# What the exercise asks
Two lines in the listing below mark the span: one contains "Рецепты (482, 2414)" and one contains "0,12 ohm Superes modstand L (1120, 840)". Reproduce both of them and everything between, exactly.

"""

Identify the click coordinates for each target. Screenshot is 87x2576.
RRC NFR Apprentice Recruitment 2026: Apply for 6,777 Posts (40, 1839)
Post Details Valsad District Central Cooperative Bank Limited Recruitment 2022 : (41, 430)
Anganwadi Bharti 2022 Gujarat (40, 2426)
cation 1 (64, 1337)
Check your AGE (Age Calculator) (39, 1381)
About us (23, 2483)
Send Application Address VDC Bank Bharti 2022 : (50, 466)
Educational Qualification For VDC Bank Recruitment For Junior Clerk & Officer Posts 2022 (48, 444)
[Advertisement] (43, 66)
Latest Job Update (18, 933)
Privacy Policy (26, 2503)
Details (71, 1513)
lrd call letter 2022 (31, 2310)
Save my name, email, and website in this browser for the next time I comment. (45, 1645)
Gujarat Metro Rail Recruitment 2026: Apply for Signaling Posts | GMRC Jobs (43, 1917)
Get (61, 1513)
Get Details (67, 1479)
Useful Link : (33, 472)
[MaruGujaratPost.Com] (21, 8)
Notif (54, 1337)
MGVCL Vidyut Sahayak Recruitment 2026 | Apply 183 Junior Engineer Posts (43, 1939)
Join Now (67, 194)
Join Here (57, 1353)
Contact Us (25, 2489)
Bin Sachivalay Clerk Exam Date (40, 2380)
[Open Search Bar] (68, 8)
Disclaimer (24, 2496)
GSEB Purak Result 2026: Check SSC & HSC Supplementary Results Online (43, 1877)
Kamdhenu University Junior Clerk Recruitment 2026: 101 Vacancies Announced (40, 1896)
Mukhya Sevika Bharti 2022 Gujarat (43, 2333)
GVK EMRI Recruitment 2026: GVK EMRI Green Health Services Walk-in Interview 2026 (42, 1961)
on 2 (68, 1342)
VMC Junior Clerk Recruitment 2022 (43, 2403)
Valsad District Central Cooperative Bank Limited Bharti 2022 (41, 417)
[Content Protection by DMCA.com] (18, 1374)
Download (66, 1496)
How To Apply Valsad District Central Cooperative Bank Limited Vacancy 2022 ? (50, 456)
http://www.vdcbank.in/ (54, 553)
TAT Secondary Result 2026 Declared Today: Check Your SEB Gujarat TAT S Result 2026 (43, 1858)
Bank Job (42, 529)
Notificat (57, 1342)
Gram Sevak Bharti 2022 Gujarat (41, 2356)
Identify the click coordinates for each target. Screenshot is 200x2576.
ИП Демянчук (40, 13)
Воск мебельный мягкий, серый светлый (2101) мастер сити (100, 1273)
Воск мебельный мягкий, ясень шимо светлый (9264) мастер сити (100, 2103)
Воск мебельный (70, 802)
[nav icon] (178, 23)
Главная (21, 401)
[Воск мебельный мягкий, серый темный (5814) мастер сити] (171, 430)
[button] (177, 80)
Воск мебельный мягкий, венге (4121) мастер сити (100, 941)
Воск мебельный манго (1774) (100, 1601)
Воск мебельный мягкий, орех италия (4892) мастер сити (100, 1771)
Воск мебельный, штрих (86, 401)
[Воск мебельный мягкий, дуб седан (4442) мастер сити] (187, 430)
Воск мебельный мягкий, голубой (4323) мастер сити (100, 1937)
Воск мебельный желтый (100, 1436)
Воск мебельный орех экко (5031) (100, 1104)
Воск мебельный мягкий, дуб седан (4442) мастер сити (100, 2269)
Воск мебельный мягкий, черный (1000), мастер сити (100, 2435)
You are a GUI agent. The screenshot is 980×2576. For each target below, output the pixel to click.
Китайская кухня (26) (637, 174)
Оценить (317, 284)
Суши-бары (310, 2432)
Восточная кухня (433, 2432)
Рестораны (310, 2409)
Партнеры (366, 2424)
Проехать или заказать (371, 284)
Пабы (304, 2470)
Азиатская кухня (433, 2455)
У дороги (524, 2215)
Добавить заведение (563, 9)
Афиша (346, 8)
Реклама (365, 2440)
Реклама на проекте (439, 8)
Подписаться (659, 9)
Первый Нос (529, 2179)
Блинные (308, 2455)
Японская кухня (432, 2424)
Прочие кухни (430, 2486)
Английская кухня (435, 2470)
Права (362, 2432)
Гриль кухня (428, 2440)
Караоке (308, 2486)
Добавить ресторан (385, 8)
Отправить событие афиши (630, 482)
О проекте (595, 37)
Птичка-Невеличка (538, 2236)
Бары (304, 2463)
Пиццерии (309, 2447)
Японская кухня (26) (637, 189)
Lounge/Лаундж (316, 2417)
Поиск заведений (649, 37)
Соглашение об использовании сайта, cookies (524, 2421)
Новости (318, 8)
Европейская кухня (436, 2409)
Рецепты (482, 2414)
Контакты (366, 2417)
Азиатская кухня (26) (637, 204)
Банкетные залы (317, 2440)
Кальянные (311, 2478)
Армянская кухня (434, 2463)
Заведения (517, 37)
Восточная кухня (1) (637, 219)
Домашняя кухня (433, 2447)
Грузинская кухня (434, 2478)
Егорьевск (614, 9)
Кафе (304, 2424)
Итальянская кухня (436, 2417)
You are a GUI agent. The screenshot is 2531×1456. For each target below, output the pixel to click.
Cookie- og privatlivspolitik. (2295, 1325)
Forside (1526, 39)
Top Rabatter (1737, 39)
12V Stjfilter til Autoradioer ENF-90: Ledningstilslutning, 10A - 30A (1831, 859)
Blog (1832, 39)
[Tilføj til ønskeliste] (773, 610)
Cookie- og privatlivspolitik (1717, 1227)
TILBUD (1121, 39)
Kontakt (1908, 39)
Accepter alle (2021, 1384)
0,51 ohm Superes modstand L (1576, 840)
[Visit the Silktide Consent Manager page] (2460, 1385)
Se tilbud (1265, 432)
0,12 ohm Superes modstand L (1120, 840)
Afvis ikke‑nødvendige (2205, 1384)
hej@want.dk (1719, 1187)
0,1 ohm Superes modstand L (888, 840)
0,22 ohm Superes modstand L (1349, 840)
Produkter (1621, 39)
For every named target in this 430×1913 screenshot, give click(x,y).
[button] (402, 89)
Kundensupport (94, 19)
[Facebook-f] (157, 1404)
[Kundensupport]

"""

# Written solution
Рецепты (482, 2414)
Контакты (366, 2417)
Азиатская кухня (26) (637, 204)
Банкетные залы (317, 2440)
Кальянные (311, 2478)
Армянская кухня (434, 2463)
Заведения (517, 37)
Восточная кухня (1) (637, 219)
Домашняя кухня (433, 2447)
Грузинская кухня (434, 2478)
Егорьевск (614, 9)
Кафе (304, 2424)
Итальянская кухня (436, 2417)
You are a GUI agent. The screenshot is 2531×1456. For each target below, output the pixel to click.
Cookie- og privatlivspolitik. (2295, 1325)
Forside (1526, 39)
Top Rabatter (1737, 39)
12V Stjfilter til Autoradioer ENF-90: Ledningstilslutning, 10A - 30A (1831, 859)
Blog (1832, 39)
[Tilføj til ønskeliste] (773, 610)
Cookie- og privatlivspolitik (1717, 1227)
TILBUD (1121, 39)
Kontakt (1908, 39)
Accepter alle (2021, 1384)
0,51 ohm Superes modstand L (1576, 840)
[Visit the Silktide Consent Manager page] (2460, 1385)
Se tilbud (1265, 432)
0,12 ohm Superes modstand L (1120, 840)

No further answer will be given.